Y cayó una primera gota y luego otra y otra más. Y comenzaron a caer chuzos de punta.
Cristina y Javier corrieron a intentar resguardarse bajo algunos soportales y esperaron a que dejara de jarrear.
Al cabo de un buen rato, pudieron regresar a la casa rural, empapados de arriba a abajo, con la tristeza de ver que sus planes se estaban torciendo -y no poco- y con la idea de subir a su habitación y cambiarse de ropa antes de pillar un resfriado.
Pero el infortunio no parecía haber acabado ahí.
Nada más entrar a la casa, su dueño salió a su encuentro para decirles que había recibido una llamada telefónica de un tal Martín (el yerno del matrimonio) preguntando por ellos con urgencia. Al no localizarlos, indicó que cuando regresaran le devolvieran la llamada al móvil pues se iban corriendo al hospital universitario.
Cristina se puso muy nerviosa. Naturalmente, lo primero que hizo fue llamar, desde el teléfono fijo de la casa, a su hija; pero esta no respondía. Así que decidió contactar a su yerno, como este había indicado. Pero Martín tampoco cogía el teléfono. Ahora, el que empezaba a inquietarse era Javier…
Visto el panorama, decidieron que debían ir cuanto antes al hospital universitario.
El dueño lo comprendió; les dio su mayor ánimo y -con él- el DNI y el billete de cien euros que Javier había puesto a su llegada sobre el mostrador.
Metieron el equipaje y arrearon para la ciudad, con una enorme sensación de inquietud y de frustración.
Como poco… habían hecho «el viaje del botón»: un viaje en vano.
Todo, todo, todo se les había torcido.
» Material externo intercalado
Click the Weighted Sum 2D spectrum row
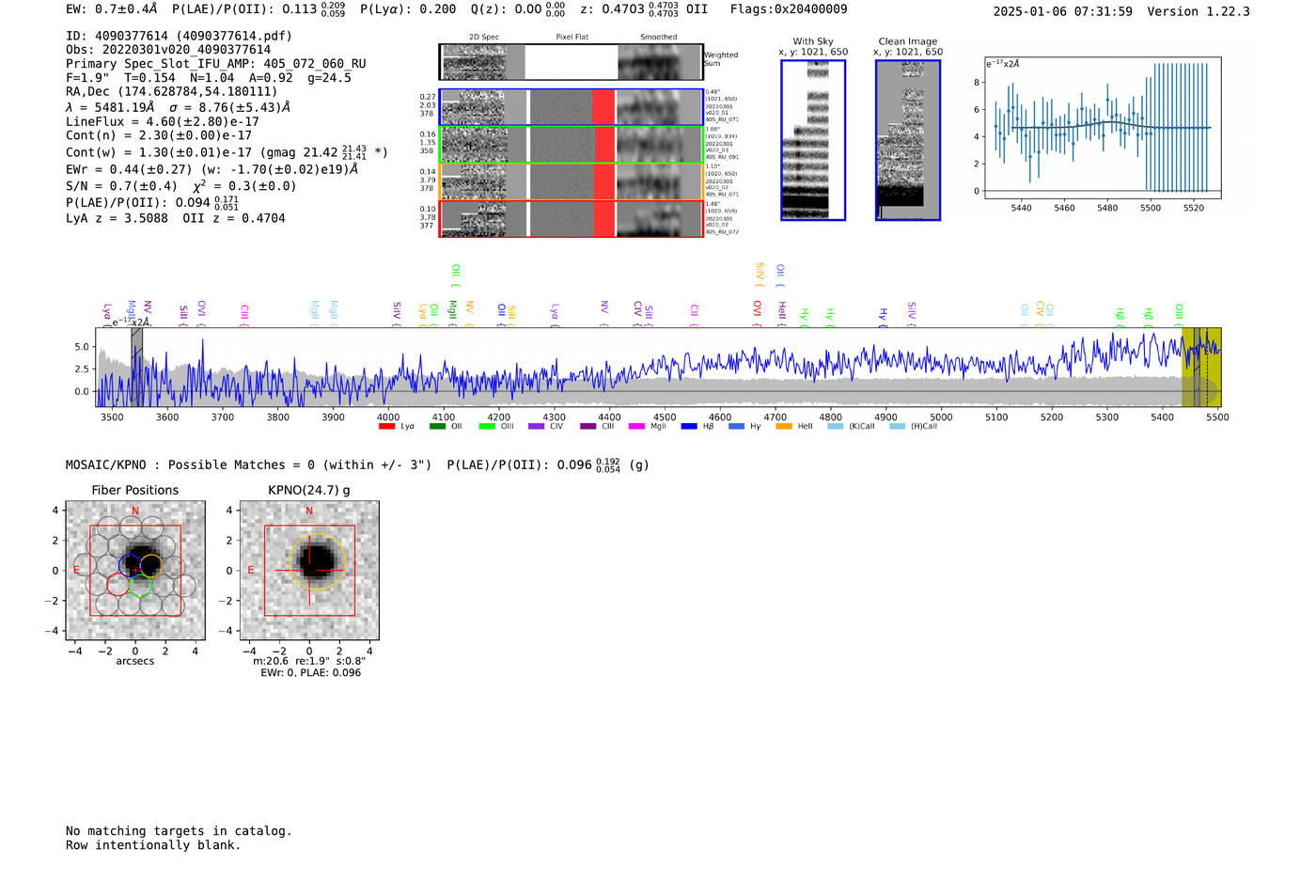The width and height of the screenshot is (1316, 896). (571, 62)
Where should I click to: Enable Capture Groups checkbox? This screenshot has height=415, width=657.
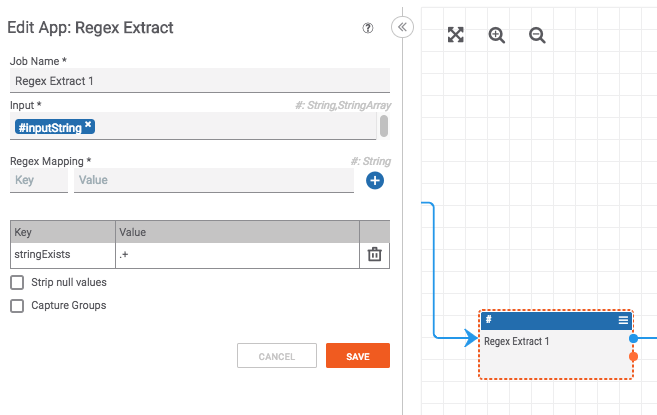(17, 306)
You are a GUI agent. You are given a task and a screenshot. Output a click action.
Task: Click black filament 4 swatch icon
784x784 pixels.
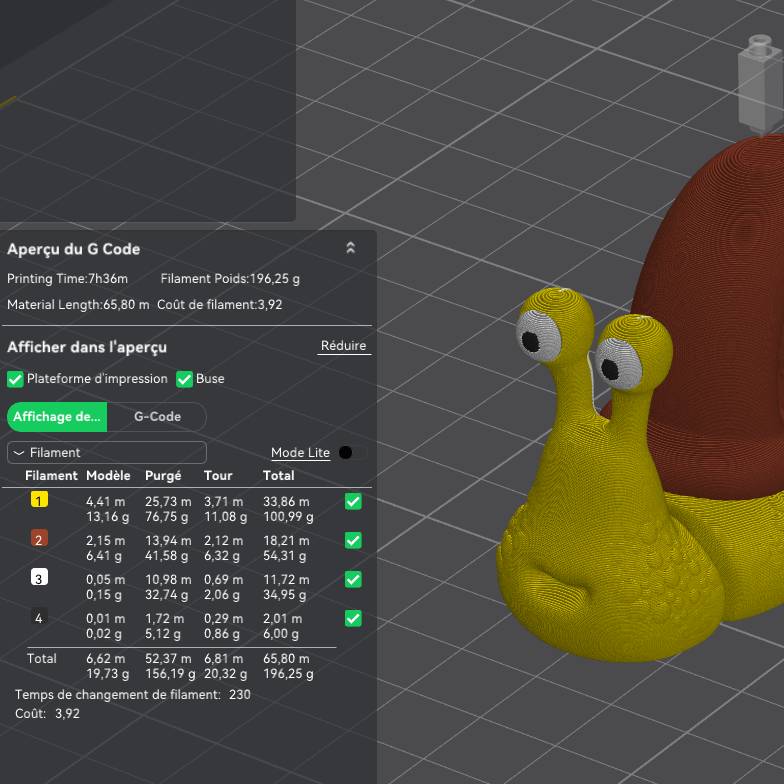point(39,618)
Y en ello incluyo hasta su sonrisa: esa curva hacia arriba con la que llegaron… había -también- dado la vuelta hacia abajo…
Lo que Cristina y Javier no supieron
Cuando plegaron velas y se marcharon, Cristina y Javier ignoraban bastantes cosas.
Por ejemplo, que, inmediatamente a su primera salida de la casa rural, para conocer y pasear por sus soleados alrededores, el dueño de aquella había cogido los cien euros que Javier dejó en el mostrador y se había apresurado a ir a pagar con ellos una deuda que tenía contraída con el carnicero por ese mismo importe.
El carnicero, a su vez, cobrada su factura, fue de inmediato a pagar, con ese mismo billete, al ganadero. «El que paga descansa; y el que cobra más», se dijeron.
El ganadero, casualmente, se encontraba a la sazón haciendo cuentas con quien le proveía de forraje para sus ovejas y… al que le debía… cien euros; cantidad que saldó de inmediato.
El del forraje, feliz (era la primera vez que el otro le pagaba al contado, siempre aducía falta de liquidez…), marchó para la casa rural, con el bolsillo caliente, se tomó una cerveza y aprovechó para abonar al dueño de aquella los cien euros que le adeudaba desde la noche en que había llevado a cenar allí a tres buenos amigos.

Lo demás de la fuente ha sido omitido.